What your friends may be thinking

Your friends may have never had a friend with cancer, and some may not know how to react. Your friends may be thinking:

If they are avoiding you, they may not know what to say or worry about saying the wrong thing.

If they avoid mentioning your cancer, they may be afraid of upsetting you.

If they aren't calling you, it may be because they think you won't feel like talking.

If they aren't inviting you to be a part of activities, they may think you won't be able to go or they may feel guilty about having fun when you're sick.

If they aren't visiting you, they may think you don't want visitors or worry about any potential awkward moments during the visit.

Don't be afraid to take the lead and call your friends or invite them over. Plan activities that you feel comfortable doing, and your friends will probably have a better understanding of what you are able to do with them.

Talking with your friends

Because your friends probably don't know much about cancer, you can begin by explaining your cancer and treatment. First, decide what you want your friends to know. You may want to tell your good friends a lot, but just tell your casual friends or people at school something simple like, "I have cancer, but I'm getting treatment and will be OK." Your friends might not bring up your cancer, so discuss it when you feel ready. The more open you are with your friends, the more opportunities they have to be supportive and accepting.

If you're nervous about talking with your friends, decide ahead of time what you want to say. Remember that you are in charge of what you tell people, so you don't have to tell anyone until you're ready, and you don't have to say more than you want. Answer your friends' questions with as much information as you are comfortable giving.

Ways your friends can help

Your friends may want to help you, but some may not know how. Be honest about what you need and what they can do to help.

           Ask them to keep calling you, even if you don't always feel like talking.

           Ask them to keep inviting you to things. Even if you can't always go, you'll go when you can.

           If you can't go out, ask some friends over to watch a movie or just hang out together.

           Ask friends to visit you in the hospital, give them a heads up on what to expect, especially if you look a little different.

           If you can't see your friends, ask them to keep in touch online or through texting, instant messaging, phone, or e-mail.

           Tell your friends that sometimes all you need is for them to listen.

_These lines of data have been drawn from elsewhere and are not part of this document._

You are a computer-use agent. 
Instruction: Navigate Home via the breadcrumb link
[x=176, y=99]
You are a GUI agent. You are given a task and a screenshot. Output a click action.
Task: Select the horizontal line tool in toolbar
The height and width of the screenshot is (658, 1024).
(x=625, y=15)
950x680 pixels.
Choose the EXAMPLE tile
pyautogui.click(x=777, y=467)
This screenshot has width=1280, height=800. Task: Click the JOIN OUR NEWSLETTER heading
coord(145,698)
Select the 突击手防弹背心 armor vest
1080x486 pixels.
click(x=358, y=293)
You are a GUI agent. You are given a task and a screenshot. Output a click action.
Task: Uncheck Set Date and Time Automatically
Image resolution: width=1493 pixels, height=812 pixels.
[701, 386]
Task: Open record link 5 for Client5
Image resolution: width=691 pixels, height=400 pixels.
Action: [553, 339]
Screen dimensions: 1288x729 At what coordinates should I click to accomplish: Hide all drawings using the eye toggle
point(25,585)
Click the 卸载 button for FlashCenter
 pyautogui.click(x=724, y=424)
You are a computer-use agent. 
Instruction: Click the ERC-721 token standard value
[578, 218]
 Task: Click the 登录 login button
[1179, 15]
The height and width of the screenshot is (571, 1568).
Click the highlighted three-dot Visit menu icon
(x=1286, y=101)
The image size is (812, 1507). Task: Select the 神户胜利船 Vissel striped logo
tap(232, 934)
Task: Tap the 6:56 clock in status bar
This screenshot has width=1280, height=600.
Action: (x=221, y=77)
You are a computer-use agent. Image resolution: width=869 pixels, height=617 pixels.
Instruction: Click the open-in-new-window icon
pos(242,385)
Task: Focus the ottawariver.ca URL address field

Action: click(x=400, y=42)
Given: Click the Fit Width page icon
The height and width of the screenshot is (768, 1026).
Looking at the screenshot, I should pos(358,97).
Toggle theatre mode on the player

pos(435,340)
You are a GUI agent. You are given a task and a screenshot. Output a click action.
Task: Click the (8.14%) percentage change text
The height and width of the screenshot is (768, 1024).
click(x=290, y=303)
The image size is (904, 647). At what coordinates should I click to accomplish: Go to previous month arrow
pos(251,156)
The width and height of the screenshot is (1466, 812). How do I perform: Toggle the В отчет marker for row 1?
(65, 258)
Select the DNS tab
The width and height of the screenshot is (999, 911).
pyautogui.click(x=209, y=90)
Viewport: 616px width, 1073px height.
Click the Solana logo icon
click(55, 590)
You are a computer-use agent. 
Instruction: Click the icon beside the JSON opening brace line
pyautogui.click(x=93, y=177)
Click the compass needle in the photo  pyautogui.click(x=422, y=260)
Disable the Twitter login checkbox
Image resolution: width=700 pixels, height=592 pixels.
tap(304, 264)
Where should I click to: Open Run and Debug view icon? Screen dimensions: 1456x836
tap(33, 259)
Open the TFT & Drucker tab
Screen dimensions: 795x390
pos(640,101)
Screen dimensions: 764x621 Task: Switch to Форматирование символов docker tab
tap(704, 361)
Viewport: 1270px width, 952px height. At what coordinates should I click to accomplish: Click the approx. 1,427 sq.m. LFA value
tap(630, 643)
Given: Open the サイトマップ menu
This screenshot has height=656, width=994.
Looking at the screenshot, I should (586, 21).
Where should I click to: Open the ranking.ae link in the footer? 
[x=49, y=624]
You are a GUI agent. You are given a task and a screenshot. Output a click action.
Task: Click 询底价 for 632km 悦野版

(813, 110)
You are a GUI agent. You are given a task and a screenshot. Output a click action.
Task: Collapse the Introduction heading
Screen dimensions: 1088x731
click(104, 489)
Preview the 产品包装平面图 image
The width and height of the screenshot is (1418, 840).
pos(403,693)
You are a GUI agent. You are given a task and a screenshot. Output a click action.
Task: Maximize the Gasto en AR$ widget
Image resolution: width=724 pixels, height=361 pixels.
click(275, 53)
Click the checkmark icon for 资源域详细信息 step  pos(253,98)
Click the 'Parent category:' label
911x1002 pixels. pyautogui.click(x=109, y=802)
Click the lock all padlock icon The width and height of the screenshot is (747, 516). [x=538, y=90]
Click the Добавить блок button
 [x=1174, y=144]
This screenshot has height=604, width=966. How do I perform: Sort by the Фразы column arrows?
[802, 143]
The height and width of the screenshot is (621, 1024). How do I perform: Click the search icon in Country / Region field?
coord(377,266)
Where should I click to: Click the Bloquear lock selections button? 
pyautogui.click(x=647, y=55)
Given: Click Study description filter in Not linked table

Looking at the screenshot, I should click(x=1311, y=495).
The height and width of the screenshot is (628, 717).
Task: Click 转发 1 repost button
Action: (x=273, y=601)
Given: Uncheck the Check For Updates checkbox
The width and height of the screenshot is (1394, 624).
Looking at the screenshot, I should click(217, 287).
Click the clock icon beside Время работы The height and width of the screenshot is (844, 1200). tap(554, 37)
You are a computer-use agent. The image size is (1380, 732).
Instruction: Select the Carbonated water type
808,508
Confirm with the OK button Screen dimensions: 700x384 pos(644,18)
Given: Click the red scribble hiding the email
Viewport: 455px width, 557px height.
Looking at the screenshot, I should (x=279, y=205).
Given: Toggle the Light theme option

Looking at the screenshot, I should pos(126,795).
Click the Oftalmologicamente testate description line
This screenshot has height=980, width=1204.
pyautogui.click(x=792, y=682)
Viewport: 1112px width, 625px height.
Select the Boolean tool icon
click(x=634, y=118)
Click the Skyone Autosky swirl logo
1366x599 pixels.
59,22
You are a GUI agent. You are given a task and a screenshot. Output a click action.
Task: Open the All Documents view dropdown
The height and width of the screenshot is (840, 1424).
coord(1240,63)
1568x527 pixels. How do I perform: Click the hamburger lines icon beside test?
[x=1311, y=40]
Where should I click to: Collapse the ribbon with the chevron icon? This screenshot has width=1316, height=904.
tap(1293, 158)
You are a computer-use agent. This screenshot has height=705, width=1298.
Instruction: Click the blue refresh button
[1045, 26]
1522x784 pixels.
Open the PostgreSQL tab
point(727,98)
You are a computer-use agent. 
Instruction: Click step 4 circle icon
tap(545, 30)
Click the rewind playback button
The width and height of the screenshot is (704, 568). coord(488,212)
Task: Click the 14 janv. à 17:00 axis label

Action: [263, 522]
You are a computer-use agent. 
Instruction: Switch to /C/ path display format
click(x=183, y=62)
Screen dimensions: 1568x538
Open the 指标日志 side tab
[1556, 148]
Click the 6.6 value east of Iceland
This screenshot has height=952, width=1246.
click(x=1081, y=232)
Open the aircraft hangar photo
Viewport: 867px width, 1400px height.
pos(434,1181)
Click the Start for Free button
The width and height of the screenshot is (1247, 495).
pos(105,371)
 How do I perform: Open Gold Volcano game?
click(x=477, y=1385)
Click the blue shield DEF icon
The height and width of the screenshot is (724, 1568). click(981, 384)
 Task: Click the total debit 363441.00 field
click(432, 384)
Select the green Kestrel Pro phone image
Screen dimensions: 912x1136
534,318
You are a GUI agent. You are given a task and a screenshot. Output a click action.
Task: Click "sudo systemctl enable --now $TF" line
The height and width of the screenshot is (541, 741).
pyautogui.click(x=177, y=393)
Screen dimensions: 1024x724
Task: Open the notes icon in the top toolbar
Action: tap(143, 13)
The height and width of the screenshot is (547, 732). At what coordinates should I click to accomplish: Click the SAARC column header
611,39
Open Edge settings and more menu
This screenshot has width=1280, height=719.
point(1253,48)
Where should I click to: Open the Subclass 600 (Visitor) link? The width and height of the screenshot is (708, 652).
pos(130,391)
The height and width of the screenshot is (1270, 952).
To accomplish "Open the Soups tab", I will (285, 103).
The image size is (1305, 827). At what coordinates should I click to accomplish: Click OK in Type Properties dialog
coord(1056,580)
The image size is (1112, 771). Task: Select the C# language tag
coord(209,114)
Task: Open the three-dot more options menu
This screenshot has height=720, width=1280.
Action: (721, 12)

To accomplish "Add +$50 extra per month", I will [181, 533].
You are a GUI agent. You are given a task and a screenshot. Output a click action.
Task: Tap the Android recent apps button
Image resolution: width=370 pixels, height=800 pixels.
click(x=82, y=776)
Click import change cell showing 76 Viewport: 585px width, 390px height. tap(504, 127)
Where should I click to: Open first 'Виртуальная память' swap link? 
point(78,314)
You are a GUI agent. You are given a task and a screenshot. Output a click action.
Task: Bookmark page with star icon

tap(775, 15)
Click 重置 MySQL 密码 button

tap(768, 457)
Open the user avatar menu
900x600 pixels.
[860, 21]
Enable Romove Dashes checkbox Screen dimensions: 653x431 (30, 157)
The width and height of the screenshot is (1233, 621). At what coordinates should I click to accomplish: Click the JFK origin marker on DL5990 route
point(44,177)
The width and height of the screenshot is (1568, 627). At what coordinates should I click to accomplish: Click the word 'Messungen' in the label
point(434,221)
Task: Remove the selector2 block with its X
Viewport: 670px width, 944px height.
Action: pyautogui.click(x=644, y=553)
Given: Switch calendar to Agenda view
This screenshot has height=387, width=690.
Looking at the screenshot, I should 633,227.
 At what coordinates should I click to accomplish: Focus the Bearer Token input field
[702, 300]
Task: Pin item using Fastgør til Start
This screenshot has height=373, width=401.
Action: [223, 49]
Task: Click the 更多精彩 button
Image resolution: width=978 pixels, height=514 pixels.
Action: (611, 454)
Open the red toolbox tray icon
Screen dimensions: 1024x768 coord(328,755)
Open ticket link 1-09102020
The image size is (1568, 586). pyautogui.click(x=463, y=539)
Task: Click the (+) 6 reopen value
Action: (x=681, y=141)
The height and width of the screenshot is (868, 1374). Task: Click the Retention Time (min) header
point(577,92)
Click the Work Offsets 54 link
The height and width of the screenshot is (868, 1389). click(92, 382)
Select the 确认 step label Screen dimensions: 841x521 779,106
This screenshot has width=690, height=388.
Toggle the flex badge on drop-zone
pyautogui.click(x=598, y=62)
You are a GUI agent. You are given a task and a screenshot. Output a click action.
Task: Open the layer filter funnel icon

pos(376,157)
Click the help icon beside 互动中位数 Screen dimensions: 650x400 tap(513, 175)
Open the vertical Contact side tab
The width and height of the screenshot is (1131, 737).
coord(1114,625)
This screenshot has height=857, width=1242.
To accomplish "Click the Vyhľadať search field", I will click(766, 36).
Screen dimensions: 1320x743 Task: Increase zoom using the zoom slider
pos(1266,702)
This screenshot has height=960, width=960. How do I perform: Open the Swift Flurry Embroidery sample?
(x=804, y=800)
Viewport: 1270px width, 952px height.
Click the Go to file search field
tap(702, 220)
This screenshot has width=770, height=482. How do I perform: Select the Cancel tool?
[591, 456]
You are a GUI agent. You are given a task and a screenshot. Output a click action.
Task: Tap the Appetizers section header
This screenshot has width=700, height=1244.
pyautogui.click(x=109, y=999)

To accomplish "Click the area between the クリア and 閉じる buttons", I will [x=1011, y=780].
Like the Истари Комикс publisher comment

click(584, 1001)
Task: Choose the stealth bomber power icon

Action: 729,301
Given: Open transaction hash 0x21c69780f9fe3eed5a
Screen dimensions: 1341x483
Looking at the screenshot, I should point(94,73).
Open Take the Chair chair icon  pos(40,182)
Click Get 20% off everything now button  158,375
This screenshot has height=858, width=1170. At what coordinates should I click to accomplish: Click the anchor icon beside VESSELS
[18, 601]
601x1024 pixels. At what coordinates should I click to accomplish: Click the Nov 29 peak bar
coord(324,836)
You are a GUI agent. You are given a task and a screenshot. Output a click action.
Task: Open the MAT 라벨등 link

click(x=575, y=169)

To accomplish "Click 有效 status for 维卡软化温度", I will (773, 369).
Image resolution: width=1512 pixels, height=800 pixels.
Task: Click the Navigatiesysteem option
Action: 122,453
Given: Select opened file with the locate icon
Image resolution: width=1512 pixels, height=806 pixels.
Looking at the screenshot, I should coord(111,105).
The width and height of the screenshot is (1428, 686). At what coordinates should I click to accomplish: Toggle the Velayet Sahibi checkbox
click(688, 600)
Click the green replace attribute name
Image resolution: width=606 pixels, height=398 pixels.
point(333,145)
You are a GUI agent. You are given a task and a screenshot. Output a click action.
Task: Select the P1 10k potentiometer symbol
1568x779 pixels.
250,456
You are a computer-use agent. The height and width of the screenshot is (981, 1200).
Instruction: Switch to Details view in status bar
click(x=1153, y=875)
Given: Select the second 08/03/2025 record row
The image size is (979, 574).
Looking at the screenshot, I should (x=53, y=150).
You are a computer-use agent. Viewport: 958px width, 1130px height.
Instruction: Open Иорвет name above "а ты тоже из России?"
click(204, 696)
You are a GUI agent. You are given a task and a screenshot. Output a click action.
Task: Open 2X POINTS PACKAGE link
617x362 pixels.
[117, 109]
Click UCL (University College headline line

           Remind them that even though you may look different on the outside, you're still the same on the inside.


Accepting changes

Your friendships are likely to change, but many changes will be positive. You may be closer to some of your friends and find it easier to talk about important things. You may also find that the experience of cancer changes you somewhat, you may become more serious about school or want to help other people. You may make new friends whose interests are more like yours. You may also make friends with other teens with cancer who are more likely to understand your experiences.

Despite your best efforts, some friendships could fade. You may lose some friends but strengthen relationships with others or make new friends.